The answer to (a) is most definitely, “no.”  When a journal is owned by a for-profit entity, its main goal is to make a profit.  This means that while it may seek to become a great publication outlet, this is a means and not an end.  And it will be willing to compromise that means, if it finds some other way (e.g., raising prices, directly or indirectly) to do so.  By contrast, SocSci is owned by a set of sociologists whose motivations for making SocSci great have nothing to do with profit.  You might say that we are out to burnish our reputations, but in that respect we are no different from any other sociologist when s/he seeks to publish a paper.  And so our goals in managing SocSci are aligned with those of our authors and of sociologists generally.  Our one and only goal is to put out a great sociology journal.  We succeed when sociology succeeds, and vice versa.

Ok, but then why-oh-why might a publisher such as Sage be interested in starting open-access journals?  Not only will it lose the revenues it usually makes from charging (libraries) for access, but it seems to be willing to subsidize publication fees (which are higher in open-access journals, to cover costs) for the first couple of years!  Why?

Putting on my competitive strategy hat (my main teaching responsibility at MIT), there seem to be two related reasons.  The first is what’s known as “product proliferation.”  This is a classic entry-thwarting strategy.  An analogy is Coke or Pepsi filling the soda aisle with all kinds of variations of soda instead of letting new entrants do it, and thereby gain a foothold in their market.  This is a defensive move.  The idea is that the incumbent uses its profits (and often its access to distribution, brand, and other assets) to pre-emptively fill up the product space and shut off the oxygen for would-be entrants.  In short, while Sage and others would prefer open-access to go away, they figure that second best is to try to prevent competition by doing it themselves and doing it in such a way that it does not cannibalize their existing (profitable!) products.  An implication is that you would expect for-profit open-access journals to adopt approaches that do not compete head to head with their existing franchises.  And giving away the product is exactly what you would expect if they are trying to undercut the competition and limit entry.
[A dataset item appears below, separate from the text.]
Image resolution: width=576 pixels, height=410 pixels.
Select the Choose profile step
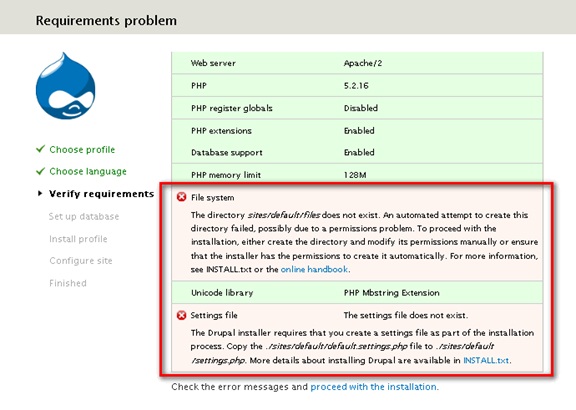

It is not sustainable in the long-term; but in the long-term, the threat of entry will have abated and then they can go back to business as usual.

The second possibility is that this is more like a rear-guard action, analogous to traditional newspapers’ attempts to address the threat of the internet.  The point here is that they know that the old business model can’t work long-term and so they’re just trying what they can do to stem the tide.  So they put the content out there for free and hope they’ll figure out a way to make it work down the road.  We know how well this has worked out for the newspapers….

A slight variation on the last possibility is that they think that if they show that the newcomers can’t generate the relevant “content” on their own and that incumbents are in best position to do it.  But this is nonsense, as SocSci is showing.  With modern communication technologies (and great publishing partners like Scholastica), there is no reason social scientists cannot take matters into their own hands and do what we did.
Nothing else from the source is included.